We've all been reading about the so-called “Smart Grid”, a system that allows utilities to have better information about and control over their systems. Smart grids are supposed to be more efficient and cost effective because the utilities will be able to tailor system operations to demand on a minute by minute basis. The biggest problem with implementing the communications needed in order to make smart grids possible.
Frankly, I always thought the utilities would use encrypted low power radio links (telemetry only), fiber optic networks, or even power line communications to link the control and telemetry systems back to the operations centers. I also thought they would use closed systems, meaning there would be no direct connection to public data networks (the Internet), keeping them separate for security purposes.
I was wrong.
It appears a number of utilities are looking to use the public cellular networks to provide communications for their smart grid systems.

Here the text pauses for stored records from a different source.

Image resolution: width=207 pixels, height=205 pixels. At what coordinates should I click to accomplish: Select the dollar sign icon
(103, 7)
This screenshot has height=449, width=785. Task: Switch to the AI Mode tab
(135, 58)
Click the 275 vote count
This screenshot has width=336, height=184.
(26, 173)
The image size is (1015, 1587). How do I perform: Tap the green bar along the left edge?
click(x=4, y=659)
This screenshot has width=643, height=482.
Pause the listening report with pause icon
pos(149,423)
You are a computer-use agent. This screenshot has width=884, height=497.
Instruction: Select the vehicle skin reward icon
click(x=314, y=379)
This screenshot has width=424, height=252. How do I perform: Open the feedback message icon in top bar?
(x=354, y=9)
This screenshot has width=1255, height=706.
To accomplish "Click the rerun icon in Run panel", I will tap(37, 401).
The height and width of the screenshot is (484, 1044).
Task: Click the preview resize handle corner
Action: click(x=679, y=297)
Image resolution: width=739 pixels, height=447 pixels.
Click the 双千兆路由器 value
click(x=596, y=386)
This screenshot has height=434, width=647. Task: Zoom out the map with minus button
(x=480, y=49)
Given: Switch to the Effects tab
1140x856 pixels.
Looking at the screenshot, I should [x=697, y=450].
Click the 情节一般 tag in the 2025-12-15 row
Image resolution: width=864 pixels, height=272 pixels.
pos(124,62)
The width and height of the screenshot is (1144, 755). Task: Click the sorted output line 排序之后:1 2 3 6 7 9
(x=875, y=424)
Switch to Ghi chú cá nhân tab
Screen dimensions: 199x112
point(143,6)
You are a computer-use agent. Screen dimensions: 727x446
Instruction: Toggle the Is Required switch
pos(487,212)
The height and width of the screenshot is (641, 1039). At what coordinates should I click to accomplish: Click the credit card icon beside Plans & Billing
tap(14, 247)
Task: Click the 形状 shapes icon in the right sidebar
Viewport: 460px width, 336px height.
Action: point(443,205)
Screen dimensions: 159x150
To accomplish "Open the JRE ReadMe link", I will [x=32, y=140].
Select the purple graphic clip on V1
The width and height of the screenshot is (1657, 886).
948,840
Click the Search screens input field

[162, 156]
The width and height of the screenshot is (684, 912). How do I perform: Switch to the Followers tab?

This is an idea that leaves them open to being compromised by hackers. And while some may claim that encryption will help keep the systems secure, there is no such thing as a “secure” system if there is a publicly accessible portion to the network. Almost any encryption system can be cracked given enough time and effort, either through brute force decryption, the exploitation of overlooked system vulnerabilities, or through critical information obtained from someone inside the utility.
This is a bad idea, one that can lead to compromised electrical, water, and gas utility systems being brought down through cyber attacks by groups unfriendly to the US.